De resultaten zijn op twee manieren gepresenteerd: per productiesysteem en per scenario.
De resultaten per productiesysteem geven inzicht in de vraag op welke aspecten de
verschillende productiesystemen onderling verschillen. Met de resultaten per scenario
worden de totale effecten op nationaal niveau zichtbaar binnen de bandbreedte van
mogelijke toekomstige ontwikkelingen in de intensieve veehouderij.
Omdat de indicatoren soms enkel kwalitatief, soms (ook) kwantitatief maar zelden
monetair zijn uit te drukken, heeft er geen optelling van effecten plaatsgevonden.
Vergelijking van productiesystemen
Het rapport geeft aan dat er over het geheel genomen niet één productiesysteem is dat
(in 2030) beter scoort dan het andere. De agroproductieparken kunnen door de schaalgrootte
veel milieuwinst behalen. Dat resultaat is echter ook realiseerbaar voor de
reguliere productiesystemen omdat ook hier schaalvergroting optreedt. De biologische
productiesystemen scoren beter op dierenwelzijn en gebruiken geen bestrijdingsmiddelen.
Voor de verzuring, de fijnstof-uitstoot en geur verbetert de situatie bij andere productiesystemen
door het toepassen van technologische oplossingen als gecombineerde
luchtwassers, die voor de biologische variant minder toepasbaar zijn.
5 De aspecten zijn als volgt ingedeeld: productie en inkomen, arbeid, milieu, ruimtebeslag, natuur en
biodiversiteit, dierenwelzijn, diergezondheid, voedselveiligheid, leefbaarheid, kennis en innovatie, ethiek en
imago, beleid.
Datum Kenmerk Paraaf: Vervolgblad
21 mei 2008 DL. 2008/917 5
Met name de biologische vleeskuikens scoren slechter op de emissies naar de lucht
doordat de kippen in biologische productiesystemen een grotere uitloop hebben.

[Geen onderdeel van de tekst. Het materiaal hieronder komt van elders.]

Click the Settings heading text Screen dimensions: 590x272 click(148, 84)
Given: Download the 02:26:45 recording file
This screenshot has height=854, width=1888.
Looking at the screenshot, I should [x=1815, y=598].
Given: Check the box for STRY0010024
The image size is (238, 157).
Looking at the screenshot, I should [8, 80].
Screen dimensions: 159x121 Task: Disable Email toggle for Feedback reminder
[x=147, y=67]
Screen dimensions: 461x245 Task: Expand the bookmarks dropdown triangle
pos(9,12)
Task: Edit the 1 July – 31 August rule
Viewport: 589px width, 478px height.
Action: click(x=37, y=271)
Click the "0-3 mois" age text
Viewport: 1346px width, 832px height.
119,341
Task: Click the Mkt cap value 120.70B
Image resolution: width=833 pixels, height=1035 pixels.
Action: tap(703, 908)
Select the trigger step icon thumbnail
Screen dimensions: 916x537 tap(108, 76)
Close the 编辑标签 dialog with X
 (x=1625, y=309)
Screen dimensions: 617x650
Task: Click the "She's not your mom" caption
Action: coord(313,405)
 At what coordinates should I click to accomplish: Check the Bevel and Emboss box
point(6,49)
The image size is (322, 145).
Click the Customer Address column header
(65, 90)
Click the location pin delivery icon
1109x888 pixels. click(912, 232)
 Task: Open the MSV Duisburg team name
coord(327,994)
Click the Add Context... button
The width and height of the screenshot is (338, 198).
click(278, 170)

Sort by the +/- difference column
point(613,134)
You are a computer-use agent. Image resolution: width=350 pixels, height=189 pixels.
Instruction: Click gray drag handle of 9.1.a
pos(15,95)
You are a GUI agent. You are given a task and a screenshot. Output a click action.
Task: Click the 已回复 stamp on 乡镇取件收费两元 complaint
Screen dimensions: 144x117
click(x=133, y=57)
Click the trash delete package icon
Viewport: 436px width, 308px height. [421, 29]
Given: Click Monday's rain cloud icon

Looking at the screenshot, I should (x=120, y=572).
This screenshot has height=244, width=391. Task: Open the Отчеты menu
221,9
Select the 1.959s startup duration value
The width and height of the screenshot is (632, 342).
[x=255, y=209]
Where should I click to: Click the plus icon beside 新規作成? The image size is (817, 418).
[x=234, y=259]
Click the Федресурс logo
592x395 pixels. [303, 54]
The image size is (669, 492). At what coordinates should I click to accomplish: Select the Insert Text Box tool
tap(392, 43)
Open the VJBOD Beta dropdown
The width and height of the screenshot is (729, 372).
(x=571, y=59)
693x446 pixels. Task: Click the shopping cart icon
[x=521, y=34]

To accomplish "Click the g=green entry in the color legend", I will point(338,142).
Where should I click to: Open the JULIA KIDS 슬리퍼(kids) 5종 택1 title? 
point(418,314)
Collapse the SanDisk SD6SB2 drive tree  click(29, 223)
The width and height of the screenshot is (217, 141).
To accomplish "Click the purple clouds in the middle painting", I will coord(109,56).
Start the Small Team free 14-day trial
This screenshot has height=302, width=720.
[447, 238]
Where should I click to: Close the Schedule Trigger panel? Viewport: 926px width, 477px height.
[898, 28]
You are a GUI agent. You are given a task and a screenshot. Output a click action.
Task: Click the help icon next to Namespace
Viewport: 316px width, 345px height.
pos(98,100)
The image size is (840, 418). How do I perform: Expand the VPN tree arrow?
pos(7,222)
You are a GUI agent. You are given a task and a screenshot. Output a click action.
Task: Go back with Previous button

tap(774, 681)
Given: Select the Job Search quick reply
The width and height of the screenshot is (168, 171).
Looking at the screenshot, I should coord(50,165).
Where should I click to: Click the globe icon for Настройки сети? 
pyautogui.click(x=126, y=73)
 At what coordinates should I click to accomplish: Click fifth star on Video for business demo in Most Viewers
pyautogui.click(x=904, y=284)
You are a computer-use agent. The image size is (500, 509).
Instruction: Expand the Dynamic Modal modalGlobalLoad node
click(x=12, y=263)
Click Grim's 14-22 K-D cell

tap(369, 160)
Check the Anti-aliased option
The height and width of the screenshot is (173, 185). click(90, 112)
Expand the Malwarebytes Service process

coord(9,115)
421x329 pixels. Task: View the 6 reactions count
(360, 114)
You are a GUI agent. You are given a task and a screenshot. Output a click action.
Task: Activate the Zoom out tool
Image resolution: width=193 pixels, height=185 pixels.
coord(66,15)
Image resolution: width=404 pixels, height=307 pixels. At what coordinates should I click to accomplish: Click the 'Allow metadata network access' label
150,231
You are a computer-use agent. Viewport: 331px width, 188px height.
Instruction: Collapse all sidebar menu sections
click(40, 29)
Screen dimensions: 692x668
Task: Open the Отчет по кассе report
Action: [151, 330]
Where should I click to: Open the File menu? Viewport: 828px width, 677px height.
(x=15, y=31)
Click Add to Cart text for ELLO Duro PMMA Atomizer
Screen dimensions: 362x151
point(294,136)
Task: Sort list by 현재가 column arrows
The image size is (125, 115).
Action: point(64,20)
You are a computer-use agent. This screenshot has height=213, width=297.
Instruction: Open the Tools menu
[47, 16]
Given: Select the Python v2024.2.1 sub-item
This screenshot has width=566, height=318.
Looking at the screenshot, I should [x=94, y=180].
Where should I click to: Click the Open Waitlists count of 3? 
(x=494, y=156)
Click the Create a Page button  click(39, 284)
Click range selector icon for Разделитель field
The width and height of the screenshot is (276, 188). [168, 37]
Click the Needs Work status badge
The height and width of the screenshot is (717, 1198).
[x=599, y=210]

Wat betreft vermesting scoort het biologische productiesysteem slechter dan de inspanningen
van de sector doen verwachten. Dit komt met name doordat de indicator alleen
iets zegt over het mestoverschot in Nederland en niet over het wel of niet sluiten van de
kringloop. Doordat een deel van de grondstoffen voor de veehouderij geïmporteerd
worden uit het buitenland en de mest minder wordt geëxporteerd, is er in feite sprake van
een import van nutriënten. Voor de reguliere bedrijven en de agroproductieparken
bestaat de verwachting dat in 2030 een deel van de mest anderszins verwerkt wordt. De
verwerkte mest wordt geëxporteerd naar regio's waar onder andere veevoedergrondstoffen
worden geproduceerd. Hierdoor zal er in Nederland geen mestoverschot meer zijn.
De biologische productiesystemen streven naar een gesloten kringloop.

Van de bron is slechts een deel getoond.